(Records contained in a dataset)
---------------

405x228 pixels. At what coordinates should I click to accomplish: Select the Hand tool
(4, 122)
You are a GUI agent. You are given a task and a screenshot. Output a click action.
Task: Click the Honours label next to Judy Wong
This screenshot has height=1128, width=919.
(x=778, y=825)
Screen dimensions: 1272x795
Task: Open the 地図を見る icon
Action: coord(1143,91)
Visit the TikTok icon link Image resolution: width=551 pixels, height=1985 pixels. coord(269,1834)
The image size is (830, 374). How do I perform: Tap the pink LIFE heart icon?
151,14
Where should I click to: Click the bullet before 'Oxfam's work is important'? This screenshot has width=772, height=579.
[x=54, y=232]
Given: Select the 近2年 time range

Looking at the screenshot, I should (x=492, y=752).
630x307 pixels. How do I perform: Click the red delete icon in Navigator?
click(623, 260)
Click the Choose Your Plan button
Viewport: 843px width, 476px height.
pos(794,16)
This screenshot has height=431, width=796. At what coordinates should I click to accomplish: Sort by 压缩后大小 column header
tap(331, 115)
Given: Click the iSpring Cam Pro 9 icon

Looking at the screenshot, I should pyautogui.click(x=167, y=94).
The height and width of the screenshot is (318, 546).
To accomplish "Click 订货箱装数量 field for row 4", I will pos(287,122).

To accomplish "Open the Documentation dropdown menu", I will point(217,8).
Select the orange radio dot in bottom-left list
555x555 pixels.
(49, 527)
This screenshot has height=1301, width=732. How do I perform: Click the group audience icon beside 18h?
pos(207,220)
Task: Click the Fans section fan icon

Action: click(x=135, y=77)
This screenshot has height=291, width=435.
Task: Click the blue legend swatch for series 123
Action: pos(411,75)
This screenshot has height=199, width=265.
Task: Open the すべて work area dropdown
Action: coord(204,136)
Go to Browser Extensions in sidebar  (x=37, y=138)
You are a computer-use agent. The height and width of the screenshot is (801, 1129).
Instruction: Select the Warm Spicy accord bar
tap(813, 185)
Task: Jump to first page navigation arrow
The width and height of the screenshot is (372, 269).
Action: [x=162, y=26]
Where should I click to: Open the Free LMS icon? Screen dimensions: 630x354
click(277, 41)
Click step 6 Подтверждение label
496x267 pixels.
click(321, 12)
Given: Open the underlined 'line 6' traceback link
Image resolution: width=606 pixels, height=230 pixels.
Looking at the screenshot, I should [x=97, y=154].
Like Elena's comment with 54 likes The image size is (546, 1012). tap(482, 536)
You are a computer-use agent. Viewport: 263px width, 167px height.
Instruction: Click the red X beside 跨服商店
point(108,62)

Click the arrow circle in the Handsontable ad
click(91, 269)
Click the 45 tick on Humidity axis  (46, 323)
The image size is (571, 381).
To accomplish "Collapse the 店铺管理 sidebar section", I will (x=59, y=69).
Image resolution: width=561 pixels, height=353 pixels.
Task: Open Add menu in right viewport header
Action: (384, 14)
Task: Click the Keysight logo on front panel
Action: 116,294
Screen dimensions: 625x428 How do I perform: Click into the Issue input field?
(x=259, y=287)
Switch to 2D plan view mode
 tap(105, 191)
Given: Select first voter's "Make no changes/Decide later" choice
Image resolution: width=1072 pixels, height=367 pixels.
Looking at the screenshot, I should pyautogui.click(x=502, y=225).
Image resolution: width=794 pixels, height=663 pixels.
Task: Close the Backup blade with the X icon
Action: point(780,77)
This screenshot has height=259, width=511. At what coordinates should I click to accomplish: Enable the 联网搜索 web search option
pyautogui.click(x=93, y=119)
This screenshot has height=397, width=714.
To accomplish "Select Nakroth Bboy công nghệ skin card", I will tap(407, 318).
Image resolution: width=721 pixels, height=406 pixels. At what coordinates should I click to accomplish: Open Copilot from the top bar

---------------

* WHAT YOU NEED TO DO: Copy out every line in the entries above that holds "computer".

* RESPONSE FOR THIS EXERCISE:
You are a computer-use agent. The height and width of the screenshot is (801, 1129).
You are a computer-use agent. Viewport: 263px width, 167px height.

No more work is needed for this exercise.